_Problem_: Give again the line that contains "This screenshot has width=600, height=193.", plus every line after it to the end of the records, unchanged.

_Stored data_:

# # # # # # #

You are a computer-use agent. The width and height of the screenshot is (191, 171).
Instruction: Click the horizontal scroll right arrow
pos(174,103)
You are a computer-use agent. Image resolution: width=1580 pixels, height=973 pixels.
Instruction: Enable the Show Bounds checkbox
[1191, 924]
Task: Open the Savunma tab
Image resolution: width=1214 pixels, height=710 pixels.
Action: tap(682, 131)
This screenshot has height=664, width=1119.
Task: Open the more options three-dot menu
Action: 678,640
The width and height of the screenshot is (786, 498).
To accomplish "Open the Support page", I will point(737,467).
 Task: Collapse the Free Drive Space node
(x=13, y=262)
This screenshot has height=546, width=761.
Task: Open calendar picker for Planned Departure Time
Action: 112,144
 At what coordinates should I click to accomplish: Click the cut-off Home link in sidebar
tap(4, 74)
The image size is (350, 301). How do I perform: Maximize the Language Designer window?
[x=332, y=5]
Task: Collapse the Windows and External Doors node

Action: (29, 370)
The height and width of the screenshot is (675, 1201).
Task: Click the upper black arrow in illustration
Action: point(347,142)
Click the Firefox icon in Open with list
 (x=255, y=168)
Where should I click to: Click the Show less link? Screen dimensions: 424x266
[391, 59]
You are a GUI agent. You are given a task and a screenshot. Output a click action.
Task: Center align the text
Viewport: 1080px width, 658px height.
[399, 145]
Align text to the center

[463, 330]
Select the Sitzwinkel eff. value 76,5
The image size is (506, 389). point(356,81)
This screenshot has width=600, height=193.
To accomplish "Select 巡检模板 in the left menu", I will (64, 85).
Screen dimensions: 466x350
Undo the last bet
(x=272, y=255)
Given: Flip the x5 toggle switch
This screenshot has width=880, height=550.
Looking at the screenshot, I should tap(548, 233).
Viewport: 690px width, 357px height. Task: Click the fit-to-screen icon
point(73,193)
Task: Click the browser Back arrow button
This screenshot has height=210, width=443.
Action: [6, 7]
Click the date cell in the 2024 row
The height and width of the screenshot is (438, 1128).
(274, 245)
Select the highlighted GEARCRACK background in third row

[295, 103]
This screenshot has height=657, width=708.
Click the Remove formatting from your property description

# # # # # # #

_Answer_:
This screenshot has width=600, height=193.
To accomplish "Select 巡检模板 in the left menu", I will (64, 85).
Screen dimensions: 466x350
Undo the last bet
(x=272, y=255)
Given: Flip the x5 toggle switch
This screenshot has width=880, height=550.
Looking at the screenshot, I should tap(548, 233).
Viewport: 690px width, 357px height. Task: Click the fit-to-screen icon
point(73,193)
Task: Click the browser Back arrow button
This screenshot has height=210, width=443.
Action: [6, 7]
Click the date cell in the 2024 row
The height and width of the screenshot is (438, 1128).
(274, 245)
Select the highlighted GEARCRACK background in third row

[295, 103]
This screenshot has height=657, width=708.
Click the Remove formatting from your property description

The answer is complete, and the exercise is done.